**Directions:** Starting at the line that contains "Task: Open the Broadcast dropdown arrow" and ending at the line that contains "1280x561 pixels.", the lines below are to be given again exactly, with nothing added.

**Information shown:**
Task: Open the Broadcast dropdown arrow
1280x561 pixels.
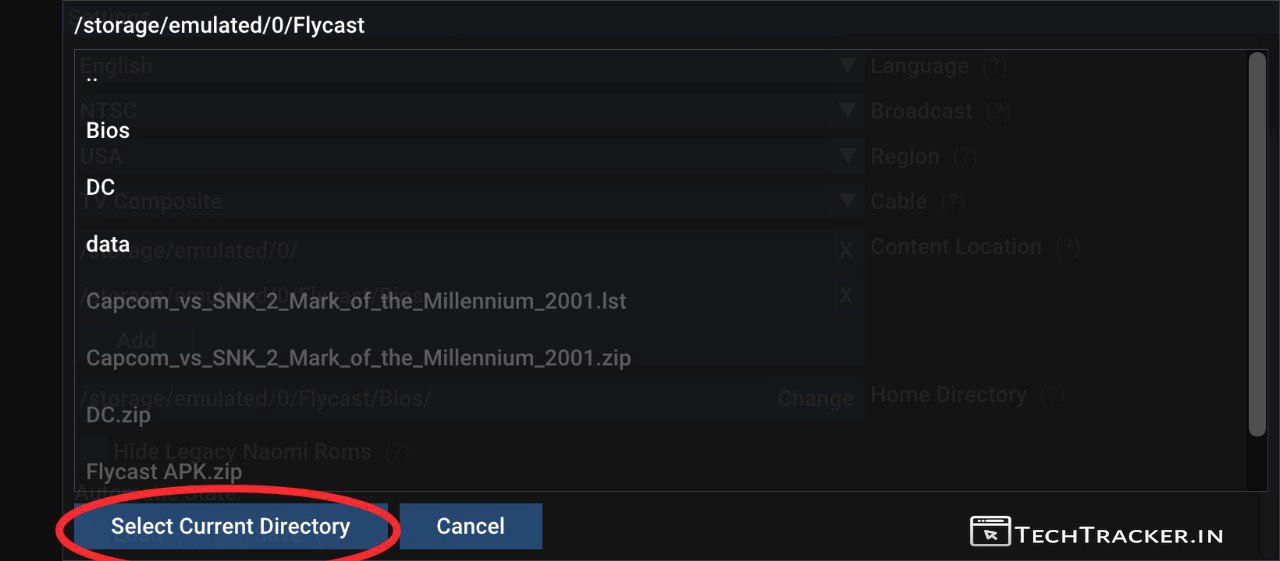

* * *

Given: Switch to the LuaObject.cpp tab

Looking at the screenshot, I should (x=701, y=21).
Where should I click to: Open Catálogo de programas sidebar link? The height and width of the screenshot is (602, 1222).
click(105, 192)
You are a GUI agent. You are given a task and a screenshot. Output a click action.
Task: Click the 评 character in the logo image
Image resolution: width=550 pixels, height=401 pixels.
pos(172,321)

**Output:**
Task: Open the Broadcast dropdown arrow
1280x561 pixels.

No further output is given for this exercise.